Myles Bullen, “I’m No Meteorologist”
I noticed last month that our colleagues at Brooklyn Vegan described the artist Ceschi as a “hip-hop adjacent folk punk musician” while covering a single I also wrote about on FLOOD, only my context for Ceschi is that he resides in the world of hip-hop while occasionally dipping his toes in the pools of folky pop-punk. I’m not sure which descriptor he identifies with more, but that specific intersection appears to largely be the focus of his label Fake Four, with artists like Myles Bullen constantly blurring that line with twee verses rapped over twinkling beats that probably couldn’t have existed without the influence of Alopecia (not a Fake Four release, but close). I’m no meteorologist, but Mourning Travels seems like a release worth anticipating.

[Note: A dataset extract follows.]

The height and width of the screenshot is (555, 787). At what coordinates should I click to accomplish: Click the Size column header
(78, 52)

Gotta confess that I’d somehow managed to live through the early 2000s without ever having heard the original version of this song, and listening to it now it feels pretty made up—it’s like someone on the internet took every trope of turn-of-the-millennium rock, threw it in a blender, and provided jokey vocals over it. Having a general idea of which specific subcultures seemed to benefit from the track, though, I was surprised to learn Queen of Jeans and Gladie’s song of the same name was, in fact, a cover—and not just because of the anachronistic mention of Juuls (in place of what I can only assume was an extremely controversial line about bringing a gun to school immediately post-Columbine?). This version not only reclaims the track as a dream-pop jam but makes a convincing case for its surprising malleability.

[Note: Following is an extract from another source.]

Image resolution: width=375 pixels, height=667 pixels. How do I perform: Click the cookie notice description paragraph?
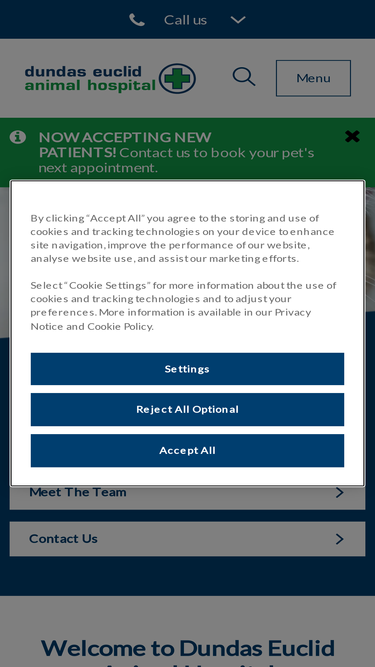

SB the Moor, “Babylon: The Tower”
It’s hard to remember a time pre-“Happy” when Pharrell-type beats were not only impossibly minimal but nearly ubiquitous as he and Timbaland managed to share a monopoly on the hip-hop charts. Things have obviously only gotten more out of control in hip-hop since Pharrell teamed up with Daft Punk and bought a weird hat, but the recent SB the Moor single makes a compelling case for returning to the neat simplicity of “Grindin’” as the rapper details an American psyche way more damaged than the one we experienced immediately post-9/11. From the capitalistic paper chase to a certain doom at the hands of white boys with guns constantly spelled out for us in the news, the less-is-more beat “Babylon” cruises on leaves plenty of room for lyrics that cover more pressing issues than those of, uh, a mind-numbing song literally suggesting you remain blissfully ignorant of all bad news.
Swarrrm, “The Answer”
Now that the no-such-thing-as-over-the-top-core boundary-pushers in The Armed have infiltrated the mainstream, I have a little more hope for the reach of bands like Japan’s Swarrrm, whose sonic palette is much less chaotic than HYPERPOP yet who produce songs that start off equally intensely and manage to crank up the grindy, borderline-goofy intensity as they plow through. “The Answer” is seemingly one of only two streamable tracks on an LP I believe is called I Dreamed… in English (which actually dropped at the beginning of 2021 in Japan, though the UK-based Dog Knights Productions re-released it back in November), and as the opening track it introduces the record in a manner that’s equally unforgiving as “WITNESS” was on The Armed’s last record. Wonder if they got yolked for this album.
Ustalost, “Stinging Stone”
In the brief window we had where it kind of felt like a good idea to experience live music in a crowded venue I was only able to catch a handful of shows, but of that handful, unsurprisingly, Yellow Eyes was the group that provided me with the long anticipated sensation of transcending at the gig. Though the backwoods metal group hasn’t shared any new music since 2019, it was a welcome surprise when their woozy offshoot Ustalost dropped a fairly experimental LP in the aftermath of that tour. Carrying over the familiar icy guitars from YE, just about everything else on Before the Glinting Spell Unvests is pretty unexpected—not least of which being the brief choral bridge on “Stinging Stone” and the wild bass riffing that closes out the song before sci-fi synths take over.
Back in September, 03CAS closed out the season with what was probably the least summer-y song called “Summer” released all summer. Maybe my opinion of it is shaded by its lyrics and music video, but the track feels fit for hopping on the bus and watching the blackened snow pass by outside your window as the sky quickly darkens at, like, 3 p.m. (oh, and somehow your socks are wet). While Chris Laufman’s remix doesn’t sound any summer-ier, it at least conjures a more compelling mental image of the bleak months ahead—one of opting never to leave your warm apartment on a mid-winter day in the first place, snuggly in bed while your radiator makes all kinds of unexpected noises. Maybe one of those noises also sounds a lot like a Notwist song.